Recently had a colleague draw up a more detailed description of this issue and why is hard to solve. I hope this clarifies this issue a bit more. Should be a nice challenge for the Autodesk team at Cambridge.

Lianne Mostert Wrote:

Changing dimensions at a constant volume for curved objects

For dimensional purposes it maybe needed to calculate the dimensions of a curved object in different circumstances.

Take for instance an o-ring seal. The o-ring is made of a string with radius r₁, the radius of the center of the o-ring itself to the middle of the string is R₁. The internal radius of the o-ring, P₁, thus is P₁=R₁-r₁.

When the o-ring is at rest, the volume I₁ which is 2π²r₁²R₁.

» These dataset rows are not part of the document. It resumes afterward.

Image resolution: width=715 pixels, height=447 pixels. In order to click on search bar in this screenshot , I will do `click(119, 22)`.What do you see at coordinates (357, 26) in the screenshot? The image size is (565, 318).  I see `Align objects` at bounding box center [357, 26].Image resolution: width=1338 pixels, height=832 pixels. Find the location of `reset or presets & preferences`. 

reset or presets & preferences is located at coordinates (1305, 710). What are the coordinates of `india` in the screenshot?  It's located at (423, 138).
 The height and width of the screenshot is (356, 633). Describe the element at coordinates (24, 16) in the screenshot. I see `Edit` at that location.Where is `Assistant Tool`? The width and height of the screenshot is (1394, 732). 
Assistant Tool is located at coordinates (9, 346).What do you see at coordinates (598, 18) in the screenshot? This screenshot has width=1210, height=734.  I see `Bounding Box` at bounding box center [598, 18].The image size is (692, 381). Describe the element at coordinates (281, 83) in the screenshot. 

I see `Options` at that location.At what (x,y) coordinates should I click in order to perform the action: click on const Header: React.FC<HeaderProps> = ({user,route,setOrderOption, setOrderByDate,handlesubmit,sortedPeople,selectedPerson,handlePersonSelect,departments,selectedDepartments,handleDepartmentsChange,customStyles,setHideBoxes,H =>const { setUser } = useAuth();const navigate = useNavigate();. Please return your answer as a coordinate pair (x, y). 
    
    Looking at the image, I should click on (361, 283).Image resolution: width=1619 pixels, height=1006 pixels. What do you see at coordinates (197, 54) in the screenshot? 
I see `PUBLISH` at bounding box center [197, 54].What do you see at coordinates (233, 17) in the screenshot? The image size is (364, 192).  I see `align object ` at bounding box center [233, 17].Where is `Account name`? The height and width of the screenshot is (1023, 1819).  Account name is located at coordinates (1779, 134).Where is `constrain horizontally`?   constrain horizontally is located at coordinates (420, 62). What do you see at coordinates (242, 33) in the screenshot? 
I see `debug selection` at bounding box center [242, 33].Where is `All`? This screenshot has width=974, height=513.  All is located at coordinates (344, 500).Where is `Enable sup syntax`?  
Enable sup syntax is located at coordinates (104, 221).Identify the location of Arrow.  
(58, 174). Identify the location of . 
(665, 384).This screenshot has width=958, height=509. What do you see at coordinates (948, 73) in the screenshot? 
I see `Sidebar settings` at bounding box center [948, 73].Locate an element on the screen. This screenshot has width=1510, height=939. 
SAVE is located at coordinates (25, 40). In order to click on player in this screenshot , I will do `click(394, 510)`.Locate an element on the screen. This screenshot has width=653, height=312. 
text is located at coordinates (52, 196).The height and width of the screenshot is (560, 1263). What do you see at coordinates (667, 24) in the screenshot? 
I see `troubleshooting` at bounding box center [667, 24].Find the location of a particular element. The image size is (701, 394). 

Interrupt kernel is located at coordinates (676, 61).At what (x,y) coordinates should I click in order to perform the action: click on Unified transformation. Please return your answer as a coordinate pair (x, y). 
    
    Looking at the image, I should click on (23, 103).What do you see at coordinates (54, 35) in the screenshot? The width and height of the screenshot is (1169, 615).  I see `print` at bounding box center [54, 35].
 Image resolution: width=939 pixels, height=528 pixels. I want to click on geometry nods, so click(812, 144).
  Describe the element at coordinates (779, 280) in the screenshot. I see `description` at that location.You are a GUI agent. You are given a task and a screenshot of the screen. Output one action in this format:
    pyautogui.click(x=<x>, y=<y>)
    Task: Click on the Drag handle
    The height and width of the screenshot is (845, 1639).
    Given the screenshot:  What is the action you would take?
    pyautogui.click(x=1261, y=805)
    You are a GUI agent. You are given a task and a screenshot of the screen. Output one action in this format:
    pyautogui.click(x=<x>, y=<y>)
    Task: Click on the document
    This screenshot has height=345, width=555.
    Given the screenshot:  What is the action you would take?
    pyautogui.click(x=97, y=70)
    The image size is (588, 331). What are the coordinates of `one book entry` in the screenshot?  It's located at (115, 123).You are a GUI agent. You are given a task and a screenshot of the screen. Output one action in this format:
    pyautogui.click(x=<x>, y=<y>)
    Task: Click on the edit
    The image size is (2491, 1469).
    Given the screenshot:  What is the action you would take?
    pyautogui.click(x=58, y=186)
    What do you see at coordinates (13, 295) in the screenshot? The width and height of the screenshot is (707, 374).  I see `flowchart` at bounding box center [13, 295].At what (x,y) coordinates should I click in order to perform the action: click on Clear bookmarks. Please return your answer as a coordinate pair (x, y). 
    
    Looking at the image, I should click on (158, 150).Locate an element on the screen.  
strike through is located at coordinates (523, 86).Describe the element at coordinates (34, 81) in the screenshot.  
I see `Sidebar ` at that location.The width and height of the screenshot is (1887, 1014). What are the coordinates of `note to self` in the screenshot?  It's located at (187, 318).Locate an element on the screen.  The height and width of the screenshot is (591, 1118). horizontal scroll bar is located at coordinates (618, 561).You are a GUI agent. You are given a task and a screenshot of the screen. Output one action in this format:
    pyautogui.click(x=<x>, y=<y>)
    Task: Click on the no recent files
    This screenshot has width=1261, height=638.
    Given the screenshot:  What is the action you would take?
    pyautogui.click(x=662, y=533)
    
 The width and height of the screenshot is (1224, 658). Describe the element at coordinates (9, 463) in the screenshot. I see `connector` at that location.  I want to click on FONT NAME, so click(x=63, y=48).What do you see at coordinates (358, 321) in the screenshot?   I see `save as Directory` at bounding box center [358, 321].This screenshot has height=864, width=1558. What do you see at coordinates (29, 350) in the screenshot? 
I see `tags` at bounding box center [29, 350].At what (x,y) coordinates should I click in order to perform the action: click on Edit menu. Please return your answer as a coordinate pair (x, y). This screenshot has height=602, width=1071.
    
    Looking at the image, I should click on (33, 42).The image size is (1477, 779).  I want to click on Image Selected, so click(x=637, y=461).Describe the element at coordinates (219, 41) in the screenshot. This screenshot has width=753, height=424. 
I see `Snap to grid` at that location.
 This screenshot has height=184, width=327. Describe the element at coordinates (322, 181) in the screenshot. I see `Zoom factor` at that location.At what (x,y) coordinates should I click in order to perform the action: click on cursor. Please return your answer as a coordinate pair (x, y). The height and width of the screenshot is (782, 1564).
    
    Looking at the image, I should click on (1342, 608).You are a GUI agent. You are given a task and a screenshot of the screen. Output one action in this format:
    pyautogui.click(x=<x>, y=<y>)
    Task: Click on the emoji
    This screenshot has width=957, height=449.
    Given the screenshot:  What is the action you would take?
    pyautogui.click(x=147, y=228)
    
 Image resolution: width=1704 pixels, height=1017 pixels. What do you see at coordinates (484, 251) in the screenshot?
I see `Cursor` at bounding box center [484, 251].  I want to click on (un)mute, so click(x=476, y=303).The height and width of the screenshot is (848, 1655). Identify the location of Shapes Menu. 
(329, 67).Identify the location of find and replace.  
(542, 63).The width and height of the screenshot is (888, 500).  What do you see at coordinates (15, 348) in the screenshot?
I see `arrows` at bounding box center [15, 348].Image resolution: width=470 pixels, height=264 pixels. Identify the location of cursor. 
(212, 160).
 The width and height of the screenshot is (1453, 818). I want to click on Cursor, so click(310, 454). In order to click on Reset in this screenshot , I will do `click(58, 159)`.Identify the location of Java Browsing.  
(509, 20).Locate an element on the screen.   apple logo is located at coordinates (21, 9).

When however the o-ring is placed around a metal axis which is just a bit wider than the inner circle of the o-ring, it will stretch. However, the volume will remain constant.

Now, we do want to know the new dimensions of the stretched o-ring, say r₂ and R₂.

We do know I₂ because I₂ = I₁ and we do know the new internal radius of the o-ring P₂, which is equal to the radius of the used metal axis. The internal radius of the o-ring is therefore stretched by δP = P₂ -P_1.

Assuming the o-ring is stretched out equally, so its form remains an o-ring, you might think R₂ is R₁ + δP. This however cannot be true as r₂ has to change, which has the effect that the position of the middle of the string changes and therefore R also. In other words: r and R are not independent of each other. Therefore we have one equation ( I₂ = 2π²r₂²R₂) with three variables of which only one (I₂) is known. This is not solvable.

Another way to handle this is to relate the volume to r and P, which are independent variables. As δP=R-r, the volume equation can be rewritten as I = 2π²r²(P+r) or I = 2π²r²P+ 2π²r³.

This equation cannot be rewritten to an equation of r as a function of P and I, so the values have to be found by iteration. This is possible of course, but it is quite an annoying job. What’s more, this is the most simple example as rubber parts often have much more complex dimensions.